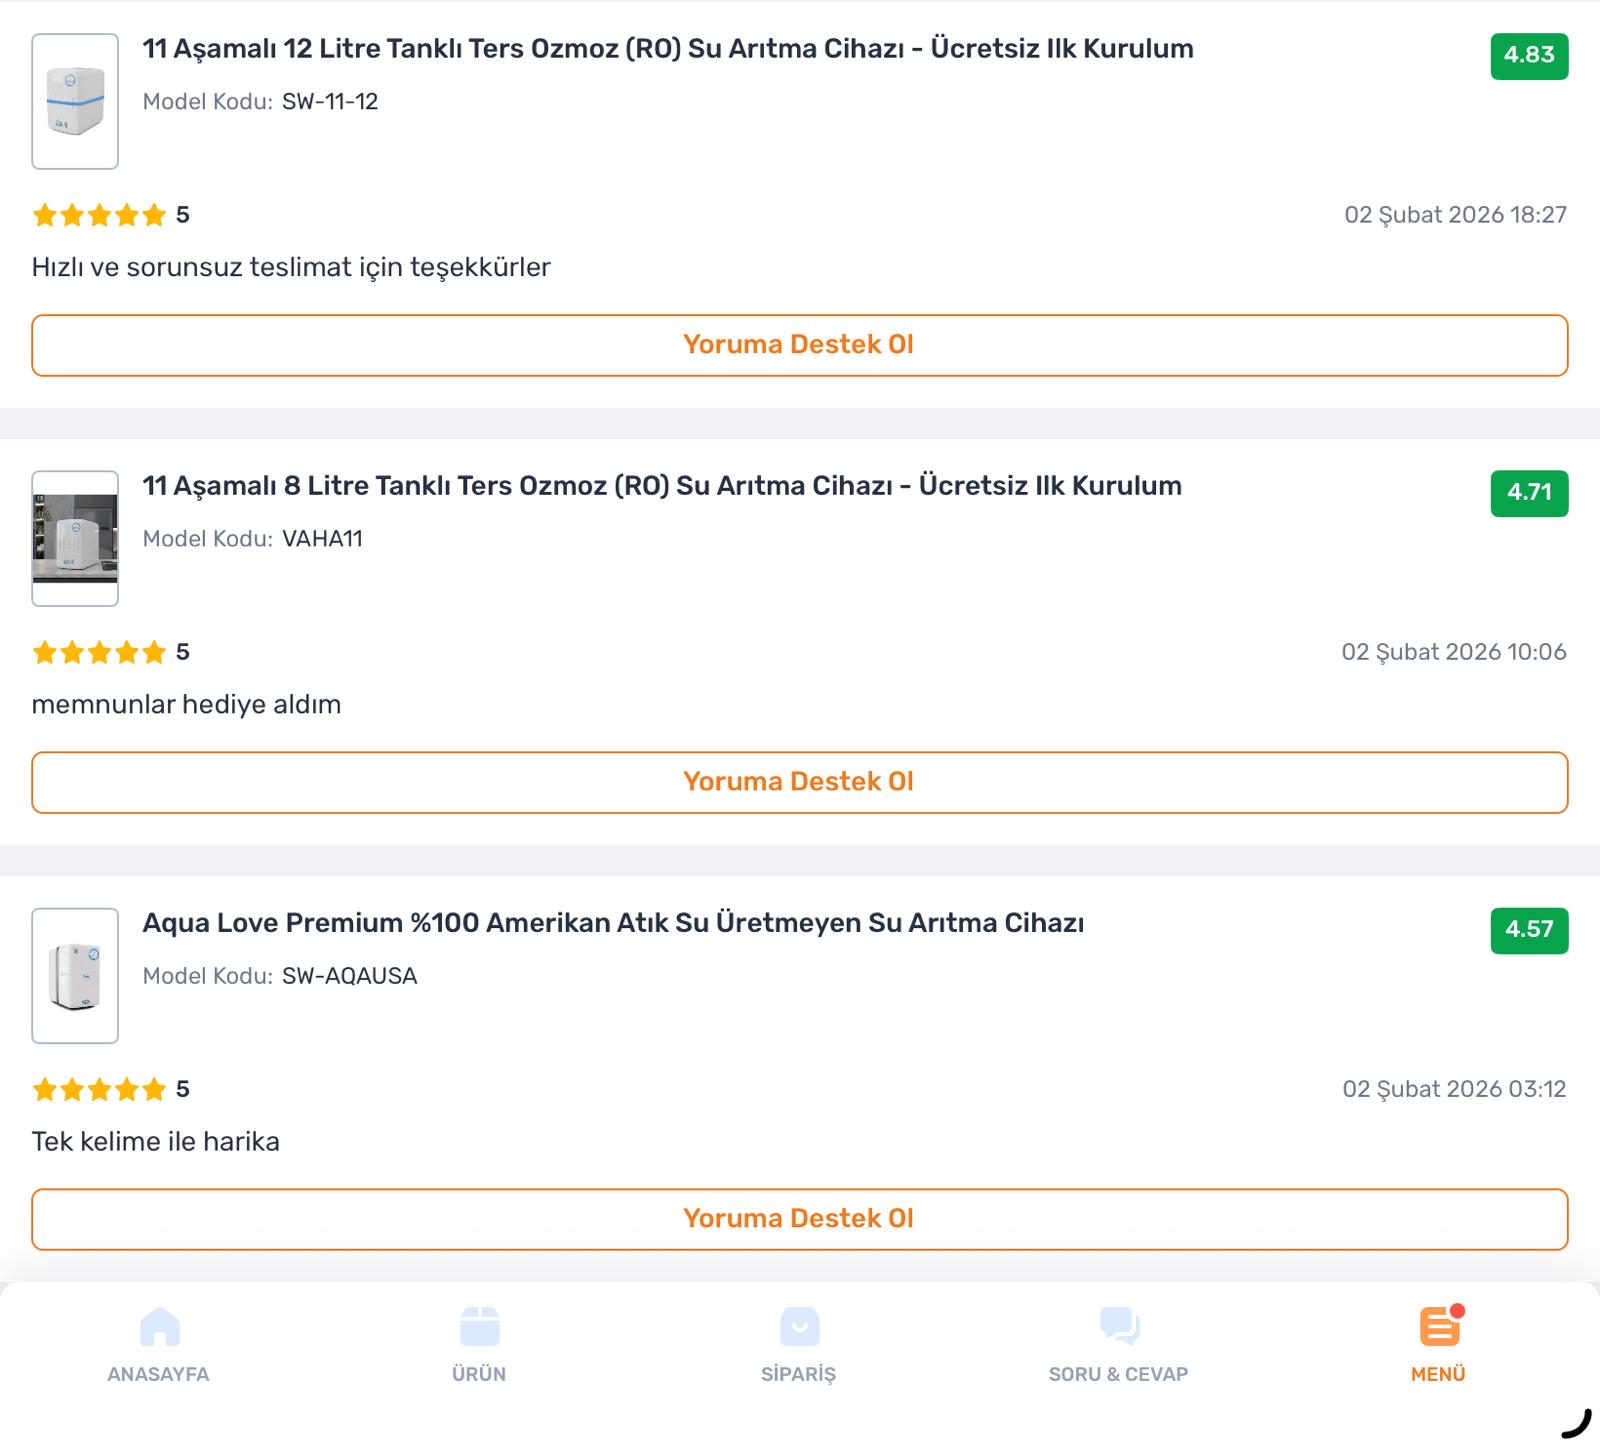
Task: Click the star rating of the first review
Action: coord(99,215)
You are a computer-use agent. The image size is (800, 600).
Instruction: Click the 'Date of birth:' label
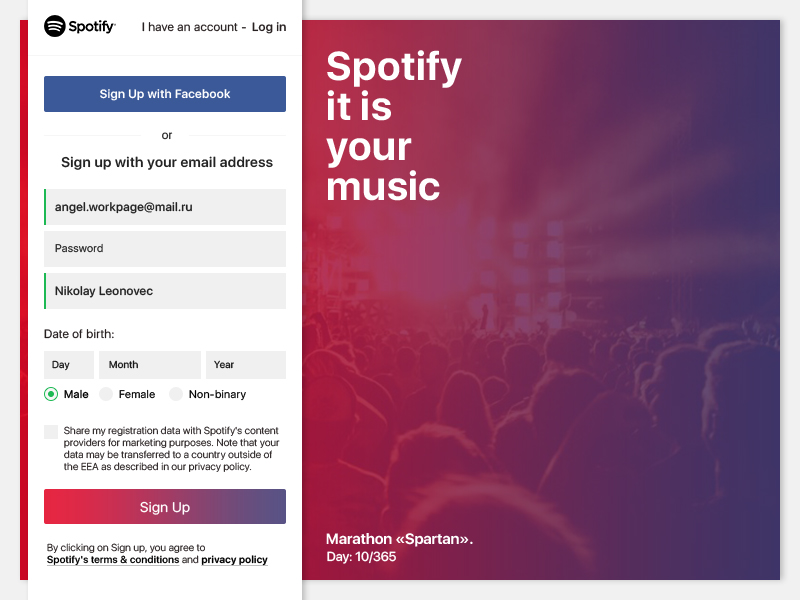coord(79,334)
━━━
Reproduce the material above word for word, leaving out the pictures.

Task: Click the star rating of the first review
Action: coord(99,215)
You are a computer-use agent. The image size is (800, 600).
Instruction: Click the 'Date of birth:' label
coord(79,334)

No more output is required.